• TASK DIRECTIONS: Rewrite the material from the line containing "Click the app" through the end of the material, changing "icon" to "button" and keeping everything else the same. Leave the pictures out of your answer.

== PROVIDED INFORMATION ==

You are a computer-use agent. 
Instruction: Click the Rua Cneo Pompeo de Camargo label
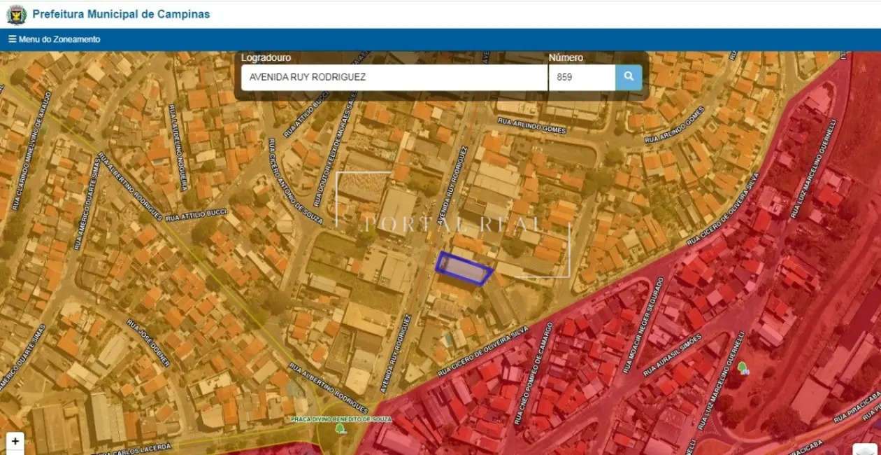point(533,374)
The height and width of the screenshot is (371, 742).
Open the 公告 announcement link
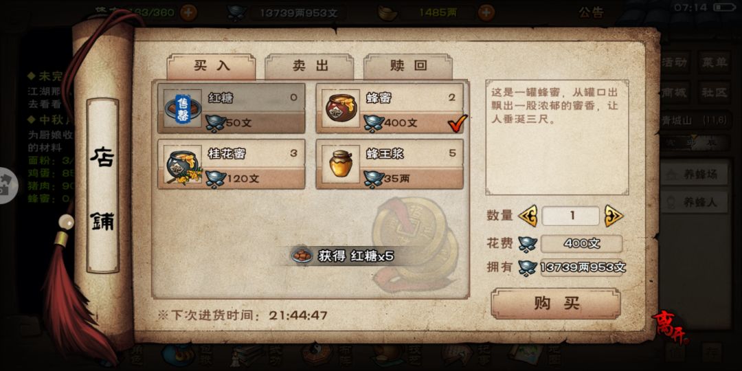pyautogui.click(x=592, y=13)
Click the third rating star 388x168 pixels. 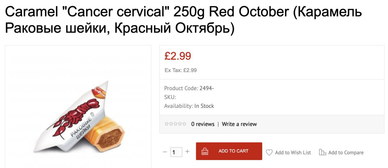(176, 124)
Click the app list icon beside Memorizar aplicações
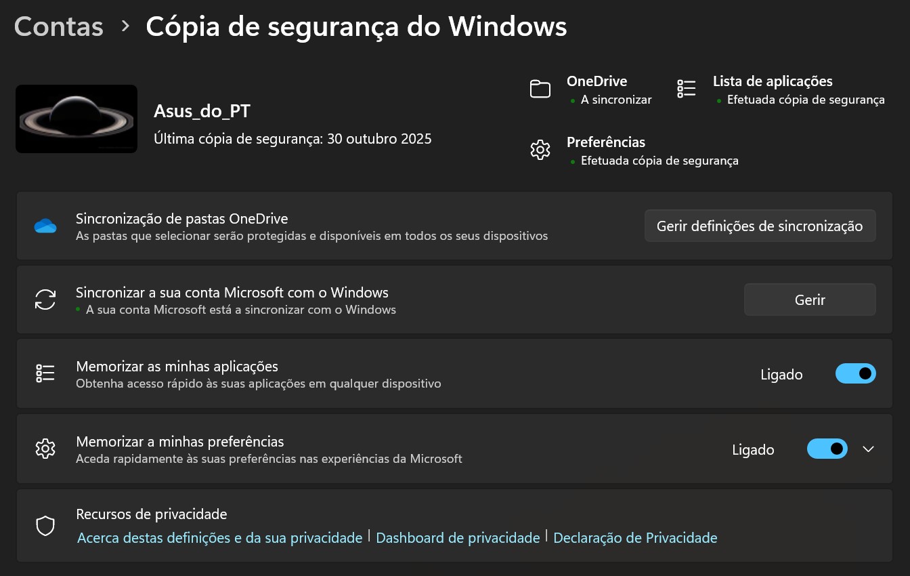Image resolution: width=910 pixels, height=576 pixels. pos(45,373)
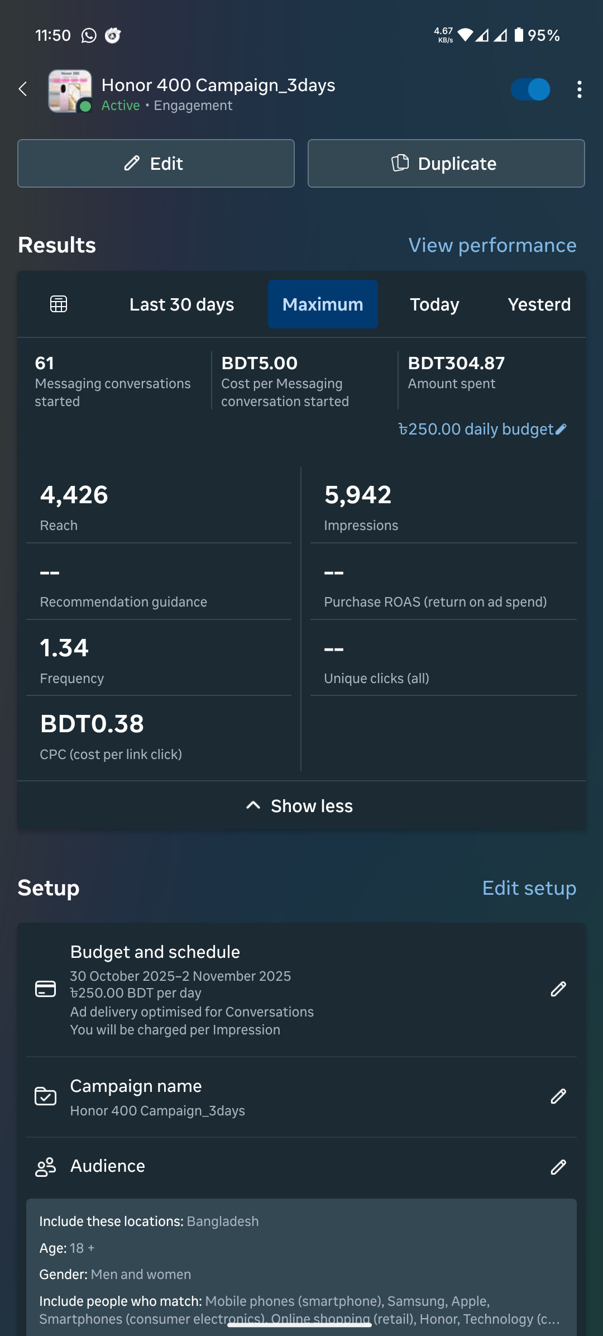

===

• TASK RESPONSE:
Click the app list button beside Memorizar aplicações
Image resolution: width=910 pixels, height=576 pixels. pos(45,373)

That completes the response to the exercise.